Something that fascinates me is how we can never truly hear through someone else’s ears, we can never be in someone else’s head. As director of the documentary film Lost and Sound, I worked with scientists at Cambridge University, who have created extraordinary new software that replicates more realistically than ever before what music sounds like from another person’s perspective.
Holly, one of the subjects of the film, wears cochlear implants after losing her hearing as a baby. The Cambridge scientists made a unique simulation of Beethoven’s 7th Symphony for us, according to what Holly actually hears, using the information from her hearing test (audiogram) and cochlear implant tuning data. This is as close as we can get to simulating her experience, hearing from another perspective. But, of course we’re all hearing through the mediation of our own ears, so we can never fully appreciate what the world sounds like to someone else.
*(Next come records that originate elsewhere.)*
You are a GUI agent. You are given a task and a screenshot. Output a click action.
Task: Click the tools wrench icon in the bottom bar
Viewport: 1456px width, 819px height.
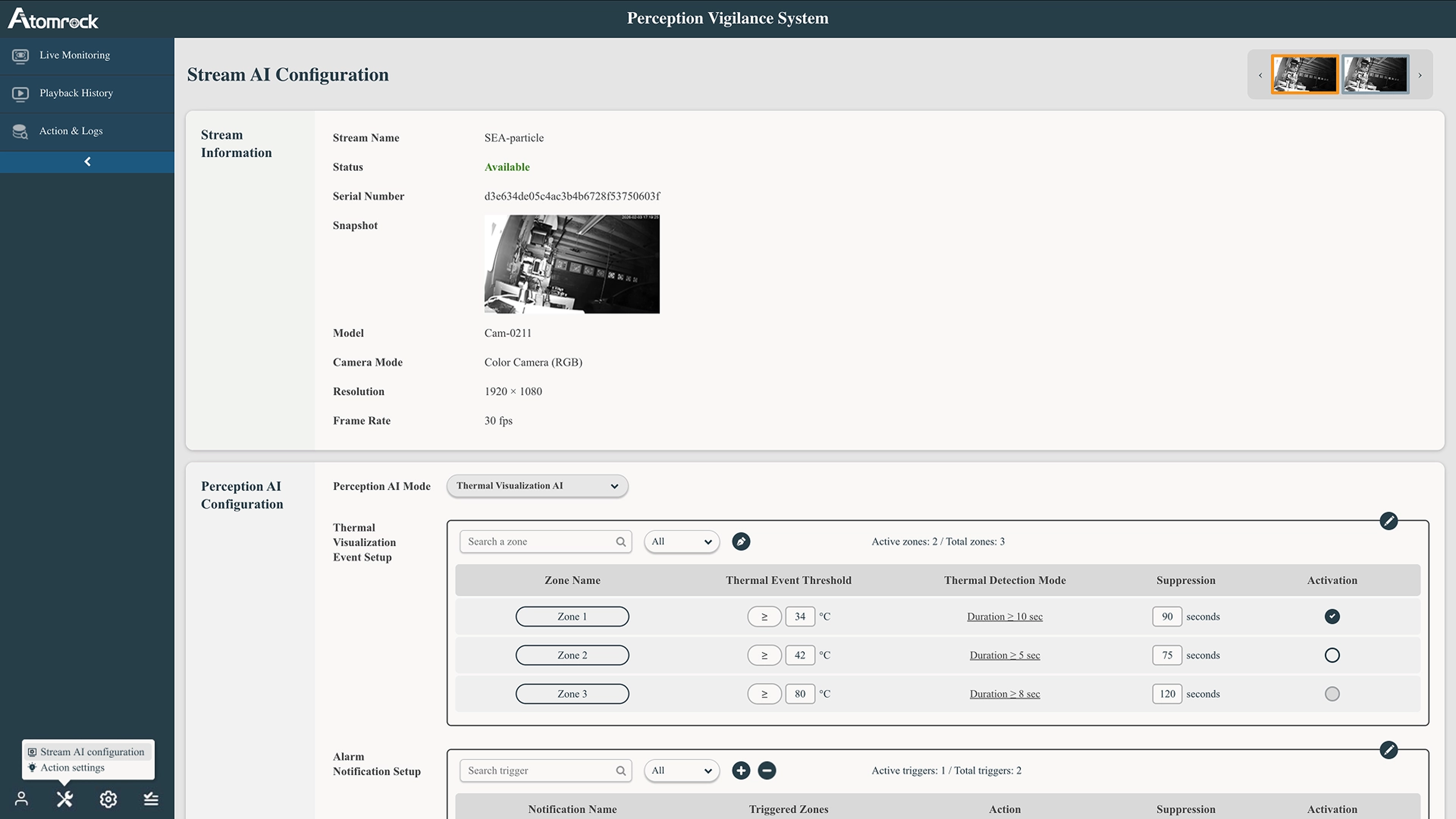click(64, 799)
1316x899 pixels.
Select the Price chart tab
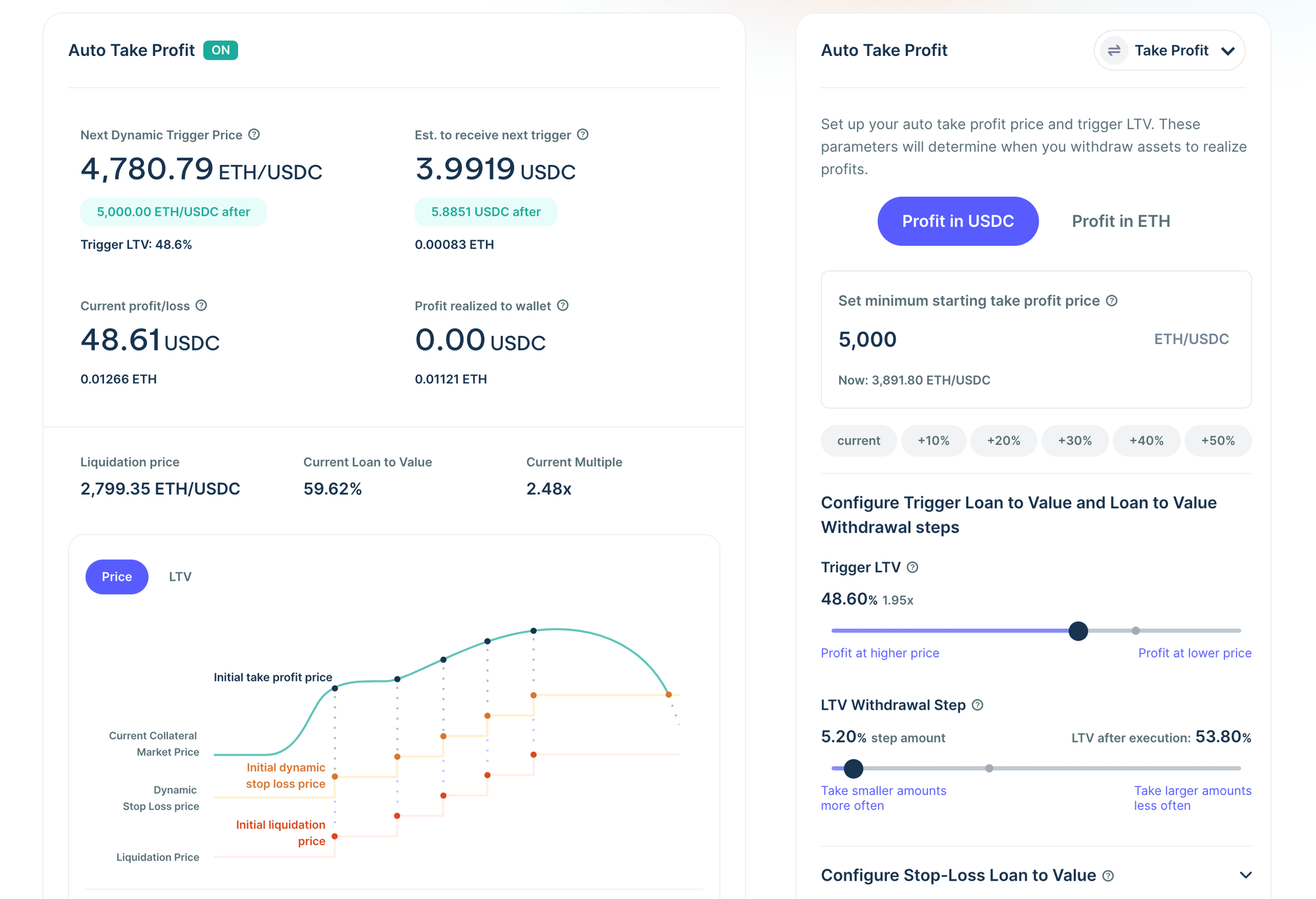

In the first video above, a clip from Lost and Sound, I love how Holly is trying to explain what things actually sound like for her; I think she does a great job. Her father Mike Smith (a professional pianist; he plays keys in British band Blur) and Professor Nigel Osborne then describe how Holly is adapting.
Then the following clip shows how 10-year-old Holly plays the piano, and how she makes sense of music, through the prism of her deafness. It reveals how Holly understands and uses music as storytelling, language, and narrative, and that’s how she is expressive as a pianist. In this case, her piano teacher helps her find the story behind Prokofiev’s “The Rain and the Rainbow.”